Analyzing the CVE-2023-33733 Vulnerability with MetaDefender Core

by OPSWAT
Share this Post
Lead security researchers discussing the CVE-2023-33733 vulnerability
OPSWAT Fellowship Program Participants

The rapid rise of technology has created a high demand for skilled developers. Open-source software (OSS) has become a vital tool for this growing workforce. Hundreds of thousands of well-established OSS packages now exist across various programming languages. Over 90% of developers leverage these open-source components within their proprietary applications, highlighting the efficiency and value proposition of OSS. Further emphasizing its importance, the global OSS market is expected to reach $80.7 billion by 2030, reflecting a projected growth rate of 16.7% annually. 
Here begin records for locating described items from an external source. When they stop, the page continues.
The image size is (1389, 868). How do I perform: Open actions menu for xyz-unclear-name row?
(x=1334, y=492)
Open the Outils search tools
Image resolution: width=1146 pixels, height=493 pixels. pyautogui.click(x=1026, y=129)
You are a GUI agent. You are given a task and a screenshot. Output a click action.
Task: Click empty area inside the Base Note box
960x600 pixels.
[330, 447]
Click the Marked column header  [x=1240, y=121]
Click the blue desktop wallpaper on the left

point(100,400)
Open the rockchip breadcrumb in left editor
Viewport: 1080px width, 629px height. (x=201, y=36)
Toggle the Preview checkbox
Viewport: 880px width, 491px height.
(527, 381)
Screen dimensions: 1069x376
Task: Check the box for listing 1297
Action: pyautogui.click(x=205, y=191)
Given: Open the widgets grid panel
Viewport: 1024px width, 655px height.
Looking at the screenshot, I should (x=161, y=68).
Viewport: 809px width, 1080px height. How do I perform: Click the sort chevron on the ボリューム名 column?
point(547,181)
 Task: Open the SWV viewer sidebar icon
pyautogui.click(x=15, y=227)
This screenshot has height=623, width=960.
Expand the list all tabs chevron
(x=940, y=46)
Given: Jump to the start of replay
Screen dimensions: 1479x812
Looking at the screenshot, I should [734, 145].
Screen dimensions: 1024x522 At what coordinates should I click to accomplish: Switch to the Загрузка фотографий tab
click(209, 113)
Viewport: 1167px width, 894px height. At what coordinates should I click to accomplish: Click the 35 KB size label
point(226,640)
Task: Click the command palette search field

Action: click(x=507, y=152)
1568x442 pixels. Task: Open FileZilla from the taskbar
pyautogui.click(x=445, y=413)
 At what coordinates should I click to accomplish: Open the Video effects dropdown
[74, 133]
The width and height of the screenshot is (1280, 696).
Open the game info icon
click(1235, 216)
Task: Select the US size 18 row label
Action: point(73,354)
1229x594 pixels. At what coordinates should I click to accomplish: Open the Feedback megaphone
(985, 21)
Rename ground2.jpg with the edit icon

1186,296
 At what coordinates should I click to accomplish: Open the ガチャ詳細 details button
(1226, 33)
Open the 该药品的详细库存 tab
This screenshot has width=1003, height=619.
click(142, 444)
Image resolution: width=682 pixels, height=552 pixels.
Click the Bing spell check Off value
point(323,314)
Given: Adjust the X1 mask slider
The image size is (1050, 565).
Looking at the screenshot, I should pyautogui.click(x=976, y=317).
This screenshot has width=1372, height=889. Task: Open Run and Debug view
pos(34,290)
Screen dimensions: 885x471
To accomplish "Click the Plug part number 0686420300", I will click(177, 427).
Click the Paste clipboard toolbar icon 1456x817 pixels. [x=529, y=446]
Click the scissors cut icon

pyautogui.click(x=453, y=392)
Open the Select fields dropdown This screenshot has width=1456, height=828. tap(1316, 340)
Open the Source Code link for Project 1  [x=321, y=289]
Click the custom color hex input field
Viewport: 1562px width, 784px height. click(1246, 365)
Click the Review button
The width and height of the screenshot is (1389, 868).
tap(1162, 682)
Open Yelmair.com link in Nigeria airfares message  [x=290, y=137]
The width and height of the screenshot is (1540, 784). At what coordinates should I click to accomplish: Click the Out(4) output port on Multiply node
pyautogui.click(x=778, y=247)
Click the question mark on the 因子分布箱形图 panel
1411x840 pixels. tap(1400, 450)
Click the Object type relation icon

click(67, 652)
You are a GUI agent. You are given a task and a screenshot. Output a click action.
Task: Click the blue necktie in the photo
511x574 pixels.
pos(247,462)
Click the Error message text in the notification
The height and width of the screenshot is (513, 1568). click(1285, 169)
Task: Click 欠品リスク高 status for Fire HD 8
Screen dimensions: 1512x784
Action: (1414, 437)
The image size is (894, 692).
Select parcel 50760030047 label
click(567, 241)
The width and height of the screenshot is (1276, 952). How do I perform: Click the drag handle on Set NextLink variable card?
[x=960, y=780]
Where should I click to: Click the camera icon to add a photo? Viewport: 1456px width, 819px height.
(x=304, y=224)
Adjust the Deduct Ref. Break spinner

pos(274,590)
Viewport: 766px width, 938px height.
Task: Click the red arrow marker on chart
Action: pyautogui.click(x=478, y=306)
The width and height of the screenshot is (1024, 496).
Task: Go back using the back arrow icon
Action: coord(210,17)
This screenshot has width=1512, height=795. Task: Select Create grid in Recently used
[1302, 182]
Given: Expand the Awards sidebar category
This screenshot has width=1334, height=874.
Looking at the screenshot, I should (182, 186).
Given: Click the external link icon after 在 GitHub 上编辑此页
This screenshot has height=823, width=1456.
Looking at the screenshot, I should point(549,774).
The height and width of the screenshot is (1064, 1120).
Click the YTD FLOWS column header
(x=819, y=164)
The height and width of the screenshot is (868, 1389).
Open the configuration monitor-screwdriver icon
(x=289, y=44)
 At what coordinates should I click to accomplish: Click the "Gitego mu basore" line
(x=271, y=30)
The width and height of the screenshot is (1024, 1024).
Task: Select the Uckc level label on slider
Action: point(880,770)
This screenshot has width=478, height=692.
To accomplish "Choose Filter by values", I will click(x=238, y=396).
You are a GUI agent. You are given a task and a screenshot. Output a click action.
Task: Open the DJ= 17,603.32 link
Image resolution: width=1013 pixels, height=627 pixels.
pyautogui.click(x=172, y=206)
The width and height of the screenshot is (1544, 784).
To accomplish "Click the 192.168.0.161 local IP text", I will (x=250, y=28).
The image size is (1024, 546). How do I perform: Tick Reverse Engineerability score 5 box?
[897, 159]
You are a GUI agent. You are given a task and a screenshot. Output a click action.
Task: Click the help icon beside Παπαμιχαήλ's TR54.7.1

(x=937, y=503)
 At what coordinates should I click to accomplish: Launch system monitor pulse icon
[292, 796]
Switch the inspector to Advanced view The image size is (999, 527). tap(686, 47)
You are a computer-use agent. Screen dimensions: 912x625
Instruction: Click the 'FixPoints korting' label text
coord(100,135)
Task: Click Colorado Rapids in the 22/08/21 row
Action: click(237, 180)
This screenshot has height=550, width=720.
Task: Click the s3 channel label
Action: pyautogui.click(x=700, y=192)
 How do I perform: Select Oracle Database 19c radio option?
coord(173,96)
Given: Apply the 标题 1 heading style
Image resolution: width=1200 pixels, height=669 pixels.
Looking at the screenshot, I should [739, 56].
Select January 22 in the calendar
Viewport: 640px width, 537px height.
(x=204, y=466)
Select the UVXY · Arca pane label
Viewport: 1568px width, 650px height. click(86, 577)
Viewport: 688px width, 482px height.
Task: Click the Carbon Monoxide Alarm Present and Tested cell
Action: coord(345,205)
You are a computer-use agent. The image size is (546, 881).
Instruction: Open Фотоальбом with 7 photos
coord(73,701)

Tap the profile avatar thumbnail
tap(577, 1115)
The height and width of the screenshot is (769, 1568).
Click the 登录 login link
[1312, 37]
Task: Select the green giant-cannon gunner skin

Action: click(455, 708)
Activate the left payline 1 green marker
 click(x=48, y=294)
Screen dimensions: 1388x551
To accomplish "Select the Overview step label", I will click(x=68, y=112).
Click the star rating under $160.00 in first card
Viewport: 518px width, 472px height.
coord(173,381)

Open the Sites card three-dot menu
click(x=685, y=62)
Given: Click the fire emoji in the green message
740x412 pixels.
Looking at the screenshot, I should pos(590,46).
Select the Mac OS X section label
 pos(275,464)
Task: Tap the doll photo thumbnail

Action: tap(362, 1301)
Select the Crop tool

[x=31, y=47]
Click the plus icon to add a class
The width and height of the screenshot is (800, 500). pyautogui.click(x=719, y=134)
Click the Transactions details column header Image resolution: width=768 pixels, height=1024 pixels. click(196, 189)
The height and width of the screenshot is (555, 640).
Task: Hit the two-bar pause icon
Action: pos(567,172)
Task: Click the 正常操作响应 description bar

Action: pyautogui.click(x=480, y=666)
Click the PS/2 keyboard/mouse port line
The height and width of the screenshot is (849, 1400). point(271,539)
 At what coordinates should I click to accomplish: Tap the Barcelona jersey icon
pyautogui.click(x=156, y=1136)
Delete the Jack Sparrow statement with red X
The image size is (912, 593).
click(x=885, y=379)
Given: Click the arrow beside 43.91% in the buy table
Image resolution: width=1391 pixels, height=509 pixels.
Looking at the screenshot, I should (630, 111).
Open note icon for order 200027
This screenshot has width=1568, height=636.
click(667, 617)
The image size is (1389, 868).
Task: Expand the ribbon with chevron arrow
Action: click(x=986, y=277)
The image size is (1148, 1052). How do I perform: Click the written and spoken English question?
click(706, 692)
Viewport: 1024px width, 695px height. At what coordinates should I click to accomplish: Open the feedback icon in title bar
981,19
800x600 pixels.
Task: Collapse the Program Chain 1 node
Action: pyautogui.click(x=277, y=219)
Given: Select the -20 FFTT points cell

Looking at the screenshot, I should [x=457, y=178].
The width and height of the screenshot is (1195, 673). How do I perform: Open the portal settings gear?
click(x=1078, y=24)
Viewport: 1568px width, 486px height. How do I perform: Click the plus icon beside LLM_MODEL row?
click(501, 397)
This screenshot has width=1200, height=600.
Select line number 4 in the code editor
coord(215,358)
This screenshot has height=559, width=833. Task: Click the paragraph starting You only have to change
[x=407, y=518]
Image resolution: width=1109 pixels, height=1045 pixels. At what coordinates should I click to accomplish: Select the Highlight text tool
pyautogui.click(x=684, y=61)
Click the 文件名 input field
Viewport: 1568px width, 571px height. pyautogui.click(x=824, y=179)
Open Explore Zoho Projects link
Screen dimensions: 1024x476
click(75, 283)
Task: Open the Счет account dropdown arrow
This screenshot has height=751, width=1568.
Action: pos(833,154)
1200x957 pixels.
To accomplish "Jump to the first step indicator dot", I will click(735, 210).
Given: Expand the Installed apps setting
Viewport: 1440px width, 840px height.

However, the widespread adoption of OSS also introduces a new layer of complexity: security vulnerabilities. The vast number of interconnected OSS components creates a broader attack surface for malicious actors to exploit. Managing dependencies across various OSS packages can be complex, making it difficult to identify and patch vulnerabilities promptly. Additionally, the security of OSS often relies on the vigilance and contributions of the developer community. This can lead to delays in patching vulnerabilities, especially for less popular projects.  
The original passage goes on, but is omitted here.